▶ **Data to examine**
▬▬▬▬▬▬▬▬▬▬

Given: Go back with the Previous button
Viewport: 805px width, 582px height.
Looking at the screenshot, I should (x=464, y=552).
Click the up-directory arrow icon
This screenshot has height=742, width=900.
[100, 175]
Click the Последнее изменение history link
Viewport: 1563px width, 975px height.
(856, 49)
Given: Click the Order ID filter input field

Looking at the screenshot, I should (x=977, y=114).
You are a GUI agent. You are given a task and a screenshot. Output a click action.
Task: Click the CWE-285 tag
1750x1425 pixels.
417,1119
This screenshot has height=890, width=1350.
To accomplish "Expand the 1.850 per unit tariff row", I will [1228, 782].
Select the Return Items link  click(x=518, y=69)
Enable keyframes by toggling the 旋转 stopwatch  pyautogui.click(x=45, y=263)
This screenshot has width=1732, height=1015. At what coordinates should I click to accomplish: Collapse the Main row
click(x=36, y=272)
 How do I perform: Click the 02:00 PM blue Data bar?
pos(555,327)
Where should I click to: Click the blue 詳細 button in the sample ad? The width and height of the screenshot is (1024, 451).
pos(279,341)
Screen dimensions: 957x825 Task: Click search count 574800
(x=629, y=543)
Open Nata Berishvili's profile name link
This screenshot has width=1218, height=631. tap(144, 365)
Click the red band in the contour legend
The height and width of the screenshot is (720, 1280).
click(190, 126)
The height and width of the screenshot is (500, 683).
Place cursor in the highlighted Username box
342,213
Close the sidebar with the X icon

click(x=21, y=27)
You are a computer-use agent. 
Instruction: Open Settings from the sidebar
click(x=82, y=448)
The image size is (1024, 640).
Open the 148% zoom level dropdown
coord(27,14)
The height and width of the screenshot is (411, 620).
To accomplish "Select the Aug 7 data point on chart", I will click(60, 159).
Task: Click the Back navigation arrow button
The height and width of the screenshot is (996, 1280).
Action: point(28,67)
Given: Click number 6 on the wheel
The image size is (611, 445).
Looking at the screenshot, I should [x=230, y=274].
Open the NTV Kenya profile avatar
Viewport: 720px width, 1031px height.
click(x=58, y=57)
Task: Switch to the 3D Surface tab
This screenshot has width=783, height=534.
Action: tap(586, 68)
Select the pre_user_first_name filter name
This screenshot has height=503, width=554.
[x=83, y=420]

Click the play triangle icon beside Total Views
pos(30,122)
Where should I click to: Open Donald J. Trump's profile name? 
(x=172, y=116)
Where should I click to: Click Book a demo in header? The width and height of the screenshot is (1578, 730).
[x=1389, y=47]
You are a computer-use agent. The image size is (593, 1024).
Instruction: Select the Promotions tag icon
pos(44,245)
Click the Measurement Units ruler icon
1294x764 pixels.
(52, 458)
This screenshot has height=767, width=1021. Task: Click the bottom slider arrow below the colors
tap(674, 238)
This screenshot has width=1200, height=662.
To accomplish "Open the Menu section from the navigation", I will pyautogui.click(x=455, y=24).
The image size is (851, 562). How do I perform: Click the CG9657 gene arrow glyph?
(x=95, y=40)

▬▬▬▬▬▬▬▬▬▬

▶ **Exercise**
Type out the listing again with nothing changed.

▶ **Response**
Given: Go back with the Previous button
Viewport: 805px width, 582px height.
Looking at the screenshot, I should (x=464, y=552).
Click the up-directory arrow icon
This screenshot has height=742, width=900.
[100, 175]
Click the Последнее изменение history link
Viewport: 1563px width, 975px height.
(856, 49)
Given: Click the Order ID filter input field

Looking at the screenshot, I should (x=977, y=114).
You are a GUI agent. You are given a task and a screenshot. Output a click action.
Task: Click the CWE-285 tag
1750x1425 pixels.
417,1119
This screenshot has height=890, width=1350.
To accomplish "Expand the 1.850 per unit tariff row", I will [1228, 782].
Select the Return Items link  click(x=518, y=69)
Enable keyframes by toggling the 旋转 stopwatch  pyautogui.click(x=45, y=263)
This screenshot has width=1732, height=1015. At what coordinates should I click to accomplish: Collapse the Main row
click(x=36, y=272)
 How do I perform: Click the 02:00 PM blue Data bar?
pos(555,327)
Where should I click to: Click the blue 詳細 button in the sample ad? The width and height of the screenshot is (1024, 451).
pos(279,341)
Screen dimensions: 957x825 Task: Click search count 574800
(x=629, y=543)
Open Nata Berishvili's profile name link
This screenshot has width=1218, height=631. tap(144, 365)
Click the red band in the contour legend
The height and width of the screenshot is (720, 1280).
click(190, 126)
The height and width of the screenshot is (500, 683).
Place cursor in the highlighted Username box
342,213
Close the sidebar with the X icon

click(x=21, y=27)
You are a computer-use agent. 
Instruction: Open Settings from the sidebar
click(x=82, y=448)
The image size is (1024, 640).
Open the 148% zoom level dropdown
coord(27,14)
The height and width of the screenshot is (411, 620).
To accomplish "Select the Aug 7 data point on chart", I will click(60, 159).
Task: Click the Back navigation arrow button
The height and width of the screenshot is (996, 1280).
Action: point(28,67)
Given: Click number 6 on the wheel
The image size is (611, 445).
Looking at the screenshot, I should [x=230, y=274].
Open the NTV Kenya profile avatar
Viewport: 720px width, 1031px height.
click(x=58, y=57)
Task: Switch to the 3D Surface tab
This screenshot has width=783, height=534.
Action: tap(586, 68)
Select the pre_user_first_name filter name
This screenshot has height=503, width=554.
[x=83, y=420]

Click the play triangle icon beside Total Views
pos(30,122)
Where should I click to: Open Donald J. Trump's profile name? 
(x=172, y=116)
Where should I click to: Click Book a demo in header? The width and height of the screenshot is (1578, 730).
[x=1389, y=47]
You are a computer-use agent. The image size is (593, 1024).
Instruction: Select the Promotions tag icon
pos(44,245)
Click the Measurement Units ruler icon
1294x764 pixels.
(52, 458)
This screenshot has height=767, width=1021. Task: Click the bottom slider arrow below the colors
tap(674, 238)
This screenshot has width=1200, height=662.
To accomplish "Open the Menu section from the navigation", I will pyautogui.click(x=455, y=24).
The image size is (851, 562). How do I perform: Click the CG9657 gene arrow glyph?
(x=95, y=40)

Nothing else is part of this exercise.